──────── Given records

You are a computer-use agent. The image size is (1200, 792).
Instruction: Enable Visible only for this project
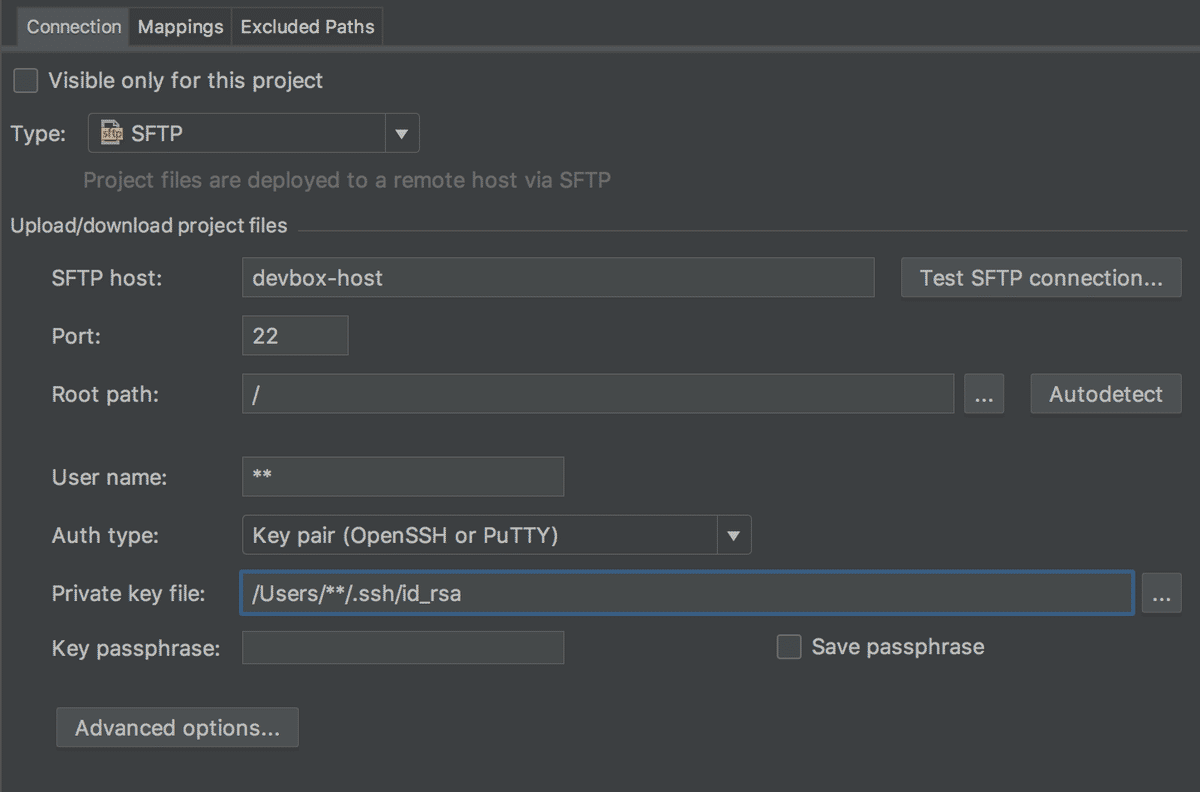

────────────────
──────── Given records

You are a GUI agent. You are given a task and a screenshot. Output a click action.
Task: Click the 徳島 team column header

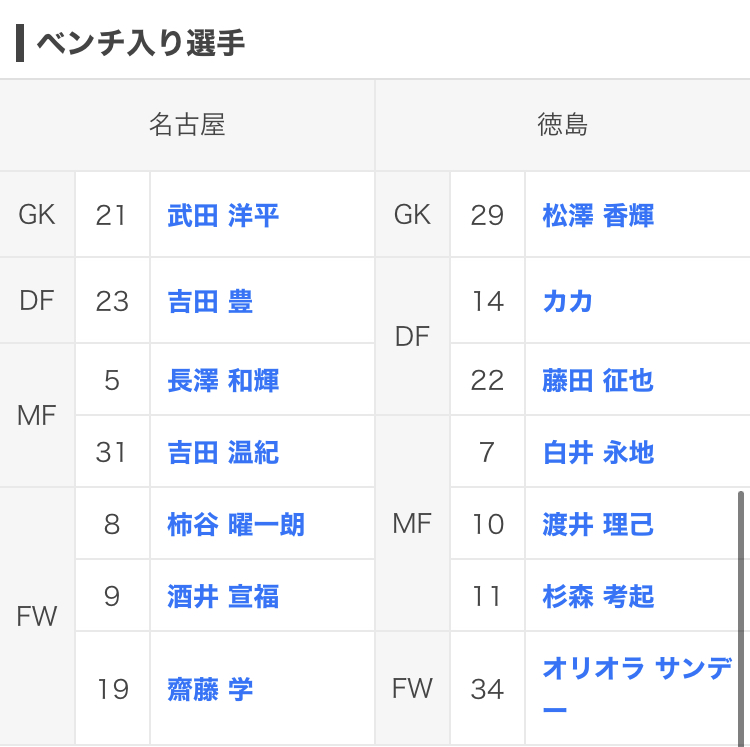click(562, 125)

────────────────

To do: Look back at the entries above and repeat, unchanged, every line from the line holding "You are a computer-use" through the line holding "Instruction: Enable Visible".

Answer below:
You are a computer-use agent. The image size is (1200, 792).
Instruction: Enable Visible only for this project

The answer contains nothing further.